Allez, débouchons quand même une bouteille pour rendre grâce à l’« histoire » et surtout célébrer l’arrivée de l’été.

37 commentaires
  • Nadia Alexan - Abonnée 22 juin 2018 03 h 33

    Une société où l'individualisme triomphe!

    Je suis d'accord avec le chroniqueur, monsieur Rioux, qui cite le poète Baudelaire: « s’il existait un gouvernement qui eût intérêt à corrompre ses gouvernés, il n’aurait qu’à encourager l’usage du haschisch ». On constate plus d’accidents mortels liés au pot après la légalisation du cannabis dans État de Washington et du Colorado. Les consommateurs de cannabis ont doublé en 30 ans au Canada.
    Un Canadien sur sept admet maintenant d'avoir fumé du pot. Ce n'est pas quelque chose dont on pourrait être fière!

    • Diane Charest - Abonnée 22 juin 2018 12 h 54

      Bien sûr, bien que l’alcool soit la cause directe et indirecte de centaines de milliers de morts aux USA annuellement.
      Les sociétés ont appris à gérer l’alcool, ce ne sera pas différent avec le cannabis.
      Vous n’êtes pas obliger de tout commenter.

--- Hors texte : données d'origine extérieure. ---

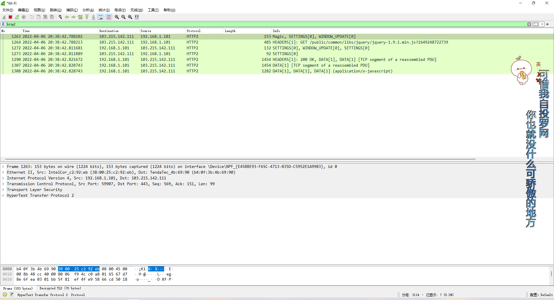Click the expert information circle in status bar

pos(5,295)
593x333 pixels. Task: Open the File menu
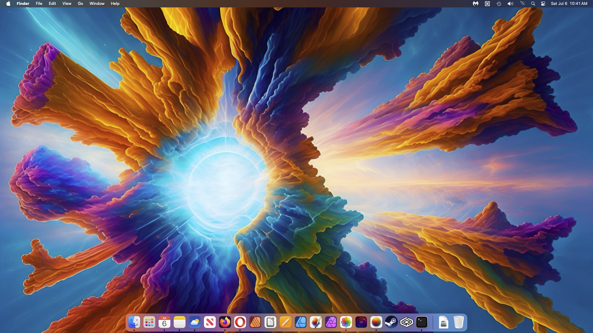coord(39,4)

Surtout si on n’y connaît rien.

  • Denis Paquette - Abonné 22 juin 2018 04 h 45

    et oui ,le bonheur pour toujours , quelle quête difficile

    vous avez au moin la franchise de vos soupapes, peut être avons nous toujours eu de besoin d'exutoires, pour ma mere c'était l'eau benite, pour moi ce fut longtemps l'alcool, pour les nouvelles générations ce sera sans doute le pot, enfin, si dieu le veut , le secret qui me rends actuellement ce sont les hormones que me prescrivent mes médecins, enfin une drogue qui me satisfait et me rends heureux encore un petit effort et peut être retrouverons nous pour toujours le bonheur

  • Marc Frappier - Abonné 22 juin 2018 05 h 45

    Du bon ...

    Vous en avez fumé du bon M. Rioux! Pour vous, tout se ramène à l’opposition entre les droits individuels et collectifs au Canada. La criminalisation des drogues est une perte de temps et d’énergie, comme le montre quantité d’etudes. Et une mine d’or pour le crime organisé. S’appuyer sur Beaudelaire et vos mémoires de cégépien est presque risible, (dsl, je n’ai même pas fumé, une chronique peut avoir le même effet que le pot).

    • André Joyal - Abonné 22 juin 2018 11 h 05

      @ Et vous, M. Frappier, que retenez-vous de votre passage au Cegep?

    • Antoine Champagne - Abonné 22 juin 2018 11 h 09

      Oui, tout à fait risible. M. Rioux, avec ces propos, est vieux jeu, rabat-joie et tellement au-dessus de tout ça. En plus, il a l’air de quelqu’un qui écrit sur un sujet qu’il ne maitrise pas du tout.

  • Robert Morin - Inscrit 22 juin 2018 06 h 03

    Par mauvaise expérience ...

    Je ne peux que corroborer toutes les affirmations contenues dans le papier de Monsieur Rioux. Et j'ajouterai que ce produit malsain le demeurera une fois commercialisé à grande échelle.

  • Jean Lapointe - Abonné 22 juin 2018 06 h 50

    Au Québec nous pouvons heureusement échapper à cet individualisme.

    «Souvent ignorants du b.a.-ba de la politique canadienne, ils ne comprennent pas à quel point cette légalisation n’est pas seulement le symbole de la coolitude canadienne, mais celui d’une société où l’individualisme triomphe à un niveau difficilement imaginable ailleurs.» (Christian Rioux)


    Mais heureusement nous avons l'occasion au Québec de contrer cette tendance forte vers un individualimse égoïste (l'individualisme en soi n'est pas mauvais à mon avis parce qu' il peut signifier un engagement personnel pour une bonne cause) en stimulant notre combat pour la souveraineté du Québec lequel est le combat d'une collectivité pour sa liberté et non pas une incitation à cette forme d'Individualisme.

    On ne peut que vouloir encore plus que le Québec devienne indépendant si cela nous fournit l'occasion non seulement de nous dégager de l'emprise du Canada sur nous mais aussi de construire une société fondée davantage sur la solidarité, la fraternité et l'entraide.

    Voilà donc une occasion de plus de faire du Québec un pays indépendant du Canada qui n'a plus rien à nous offrir mais dont il est au contraire devenu encore plus souhaitable de sortir pour notre propre bien.


    Ne serait-il pas une erreur de ne pas en profiter?